By Troy Stangarone
Manufacturing has historically been one of the keys to Korea's economic success. Korean firms have moved up the value chain to become world-class manufacturers in high-value sectors such as semiconductors, automobiles, consumer electronics and shipbuilding. However, that development has come at the expense of the Korean services sector. In an age where artificial intelligence (AI) and new innovations such as ChatGPT are emerging, an underdeveloped services sector could hinder Korea's future economic growth.
According to the World Bank, manufacturing accounts for about 25 percent of Korea's GDP. In contrast, manufacturing accounts for only 17 percent of global GDP and just 11 percent for the United States. Even in Germany, another highly industrialized economy, manufacturing accounts for only 19 percent of GDP.
While Korea has seen some successes on the digital side of the economy with Naver and Kakao, neither makes the Forbes 2000 list of the largest global companies. In contrast, Samsung is the world's 14th-largest company but has yet to add a strong digital or software component to its manufacturing prowess, in spite of its potential as one of the world's largest data companies due to its success in smartphones and efforts to be a leader in the Internet of Things.
Despite how it is often presented, AI is not new. The earliest example of AI is believed to be a checkers program developed by Christopher Strachey of the University of Oxford in 1952. Since those early days, AI has been used to provide basic tasks we take for granted such as predictive text in emails and text messages, personalized feeds on social media and recommendations on Netflix.
Each of these uses of AI has helped to either improve productivity, as with predictive text, or manage tasks that could not be handled at scale by humans alone, as is the case with social media feeds.
But new breakthroughs in artificial intelligence, such as those signaled by Microsoft's uses of OpenAI's ChatGPT in its Bing search engine, hold the ability to do much more. ChatGPT is able to not only search the internet more efficiently than existing search engines, but write reports on the topics it searches as well or better than humans. It can also generate code for new software programs.
These tools still need to be refined. Early reports on Microsoft's Bing integration suggest that the AI can move towards manipulation if pushed by users in certain directions, and still need to be checked by human users for accuracy. But on the whole, it can significantly reduce workloads.
Progress from AI may also not proceed as quickly as expected. The struggles with autonomous vehicles being one example. However, the technology will increasingly underpin not just customer-facing services, but research for the development and improvement of products, as well as be integrated into traditional manufacturing products to provide services. The integration of voice assistants into automobiles is one example, but also the prospects for AI integration into more common items such as refrigerators to monitor and order food.
Korea's success in manufacturing, specifically in semiconductors, provides one advantage in for the development of part of the AI ecosystem, but its failure to develop a world leading digital services and software industry could impair its manufacturing economy as AI is increasingly integrated into manufactured products and used to improve existing products and develop new ones.

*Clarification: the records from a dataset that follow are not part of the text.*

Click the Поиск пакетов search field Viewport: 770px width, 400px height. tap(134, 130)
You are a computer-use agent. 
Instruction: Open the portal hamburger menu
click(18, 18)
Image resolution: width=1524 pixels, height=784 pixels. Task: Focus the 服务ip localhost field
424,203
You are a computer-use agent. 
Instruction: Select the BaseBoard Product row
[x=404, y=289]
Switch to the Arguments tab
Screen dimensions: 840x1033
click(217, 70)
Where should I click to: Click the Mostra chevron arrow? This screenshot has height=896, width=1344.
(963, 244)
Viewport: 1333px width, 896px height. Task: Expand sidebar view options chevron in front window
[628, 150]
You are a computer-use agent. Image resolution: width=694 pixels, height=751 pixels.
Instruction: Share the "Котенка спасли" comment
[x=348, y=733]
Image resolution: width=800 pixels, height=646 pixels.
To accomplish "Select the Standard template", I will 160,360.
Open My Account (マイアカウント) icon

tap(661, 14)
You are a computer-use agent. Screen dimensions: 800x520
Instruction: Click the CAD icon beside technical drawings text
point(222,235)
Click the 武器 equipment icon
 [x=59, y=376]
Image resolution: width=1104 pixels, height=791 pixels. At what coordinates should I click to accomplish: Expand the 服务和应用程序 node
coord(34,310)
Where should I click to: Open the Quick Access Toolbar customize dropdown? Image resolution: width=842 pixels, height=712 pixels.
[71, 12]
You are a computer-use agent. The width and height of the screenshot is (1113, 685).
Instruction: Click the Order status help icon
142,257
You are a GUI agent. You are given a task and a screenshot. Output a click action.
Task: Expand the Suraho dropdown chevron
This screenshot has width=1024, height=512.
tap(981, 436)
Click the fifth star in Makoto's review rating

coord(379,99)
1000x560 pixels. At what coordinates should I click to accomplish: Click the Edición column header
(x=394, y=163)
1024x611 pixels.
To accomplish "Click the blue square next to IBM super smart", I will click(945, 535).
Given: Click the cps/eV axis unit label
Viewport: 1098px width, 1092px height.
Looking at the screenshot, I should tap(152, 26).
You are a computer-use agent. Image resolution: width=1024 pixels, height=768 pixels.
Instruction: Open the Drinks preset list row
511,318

At the moment, Korean firms are in a competition with Chinese firms to become the dominant providers of EV batteries to the automotive industry. While the Inflation Reduction Act provides Korean firms an advantage in the United States, Ford is looking for ways to circumvent the law's restrictions on Chinese EV batteries. In the EU, there are no restrictions on Chinese batteries. AI could help Korean firms develop better ways to produce batteries at lower costs and with longer ranges than their Chinese competitors.
The nature of AI means that some of the tools necessary for advances in AI can be adopted from abroad and do not need to be developed domestically. Startups and other firms can access cloud computing for the development of new AI applications, for example. But to take advantage of these tools Korea will need to foster development of a broader software and data services industry that will underpin advanced technologies related to artificial intelligence and artificial intelligence enabled services.
Some of this shift has already begun. The Moon administration adopted Korea's first AI strategy, and President Yoon Suk Yeol has encouraged the government to adopt new technologies akin to ChatGPT and pledged to make Korea the third-most-competitive nation in AI. Both SK Telecom and Kakao are planning to launch their own version of ChatGPT later this year.
However, for Korea to maintain its manufacturing edge and to reap the benefits of AI, it will need to develop a more robust software industry with access to high-quality data. Some of this can be achieved through the purchase of software companies abroad, but will also require support for entrepreneurship to foster new ideas and firms. AI will be the future, the question is whether Korea can adapt its own economic model quickly enough.